2000年にスタートした介護保険制度は、当初より3年ごとの更新と、5年ごとの大幅見直しが行われ、実情に沿った運用が施行されるよう適宜、軌道修正が加えられている。直近の大幅改定は、当初の計画通り本年2006年4月に「新介護保険」としてリニューアルされ今日に至っている。新介護保険の概要は、予防的措置の導入とそれに伴った要介護区分の細分化や施設入居者への自己負担増額、地域密着型サービスの創設、地域包括支援センターの機能強化など旧来の介護保険の脆弱部を補う目的のため導入された。介護保険がスタートした2000年には3.6兆円であった介護保険給付総費用が、僅か5年の2006年で約2倍の7兆円の概算要求になり、年率20%以上の急激な増加に対抗する措置として導入された。

介護保険給付費抑制の最も確実な方法は、被介護者の要介護状態低減化と介護状態悪化の遅延であり、従来の6段階の認定区分(要支援と要介護1~5)から要支援1・2が加わった新認定区分に分類され、特に要介護度の低い高齢者の要介護度の低減化が図られた。

従来の介護保険、特に在宅サービスに位置付けられる通所介護(デイサービス)や訪問介護等の給付費は、医療費でいう出来高払い制度が導入されている。利用者は要介護区分ごとの支給限度額までを介護保険給付対象として希望に応じてサービスを受けることが可能であり、サービス提供者(介護保険事業者)はその弁償として給付を受けることができる。この形態は、介護保険を初めて導入した日本において経営的メリットが得られる勝算から、従来の社会福祉業界のみならず医療、建設、運輸、金融等多くの業界から介護分野への参入がみられ、「介護バブル」と比喩される程賑わったことは周知の事実である。このことは国民への介護保険制度導入の周知活動、啓蒙活動に大きく寄与し、結果的に介護保険導入前の社会的入院、社会的通院と称される高齢者への過剰な医療費支出の抑制に繋がった。さらに介護現場の実態も旧来の措置制度下での施与的介護形態から契約に基づいた選択的介護サービス形態へと質の向上に大きく貢献した。

また、介護保険導入前、超高齢化社会の到来により将来にわたり増え続ける医療費を抑制するため、さらに医療費抑制に対する医療業界からの反発を抑えるために医療業界から介護保険に参入する場合の見なし法人の取扱等許認可のハードルを取り払い、医療費抑制の代償を介護保険で補えるよう行政から医療業界に対しては格段の配慮がなされた。

一方、柔道整復業界に対しては介護保険における機能訓練指導員としての位置付け、介護支援専門員受験資格の一端に加えられたが、柔道整復師導入のメリットの少ない機能訓練加算額や臨床と介護支援専門員との両立の困難さから介護保険導入に関する柔道整復師のメリットは皆無であり、前記の医療業界優遇施策とは格段の相違があり今日に至っている。

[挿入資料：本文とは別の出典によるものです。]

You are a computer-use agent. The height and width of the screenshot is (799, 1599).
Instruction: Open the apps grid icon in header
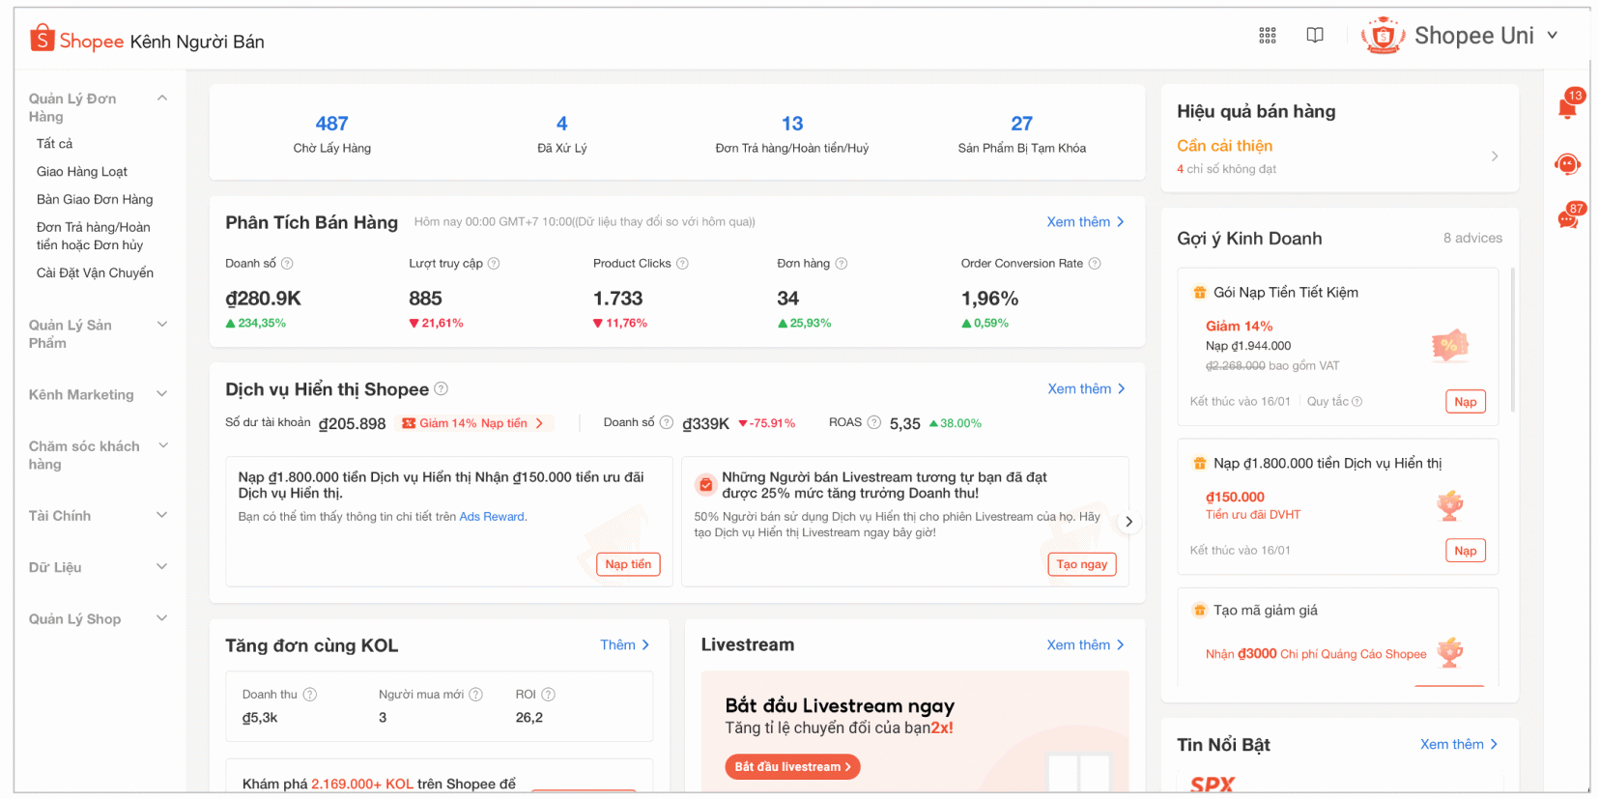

2006年に導入された新介護保険制度による介護給付費抑制施策は1) 自己負担の増額、2) 在宅介護、3) 介護予防、これら三点を中心に進められた。この際、これらの施策が円滑に機能するため地方自治体、特に政令指定都市や市町村等自治体に大きな裁量権を与えた。従来の医療保険のように厚生労働省の決定による上意下達、トップダウン方式を改め、各都道府県独自の介護保険事業支援計画の設定や市町村の判断による基準該当サービス基準、基準相当サービス基準、地域支援事業の設定など、その地方、地域の実情に合わせたサービス提供を行うことが可能となった。医療の現場に例えると、医療資格も有していない管理者が国の法的基準に沿っていない病院や接骨院に、市町村の一存で保険適用施設に指定するようなものであり、来たる超高齢化社会に対応するための変革の第一歩である。

一方、地方自治体に与えられた大きな裁量権は、ともすれば曖昧さやダブルスタンダードを生じる危険性があり、市町村によってはサービス事業者の決定やサービス内容について大きな隔たりが生じている。特に介護予防の分野では、介護予防対象者の一部である特定高齢者(要支援、要介護に当てはまらない元気な高齢者)は、介護保険被保険者ではないため市町村でも把握しておらず苦慮している状況である。さらに介護予防の内容も市町村の裁量権が認められてはいるが個々具体的な対応には苦慮しており、公共浴場の建設や公共スポーツジムの建設など箱物行政と批判されている一面もある。(もっともスポーツジムに通う元気な特定高齢者と引きこもりがちな虚弱特定高齢者を同一のメニューにより予防事業を行うことには無理がある。)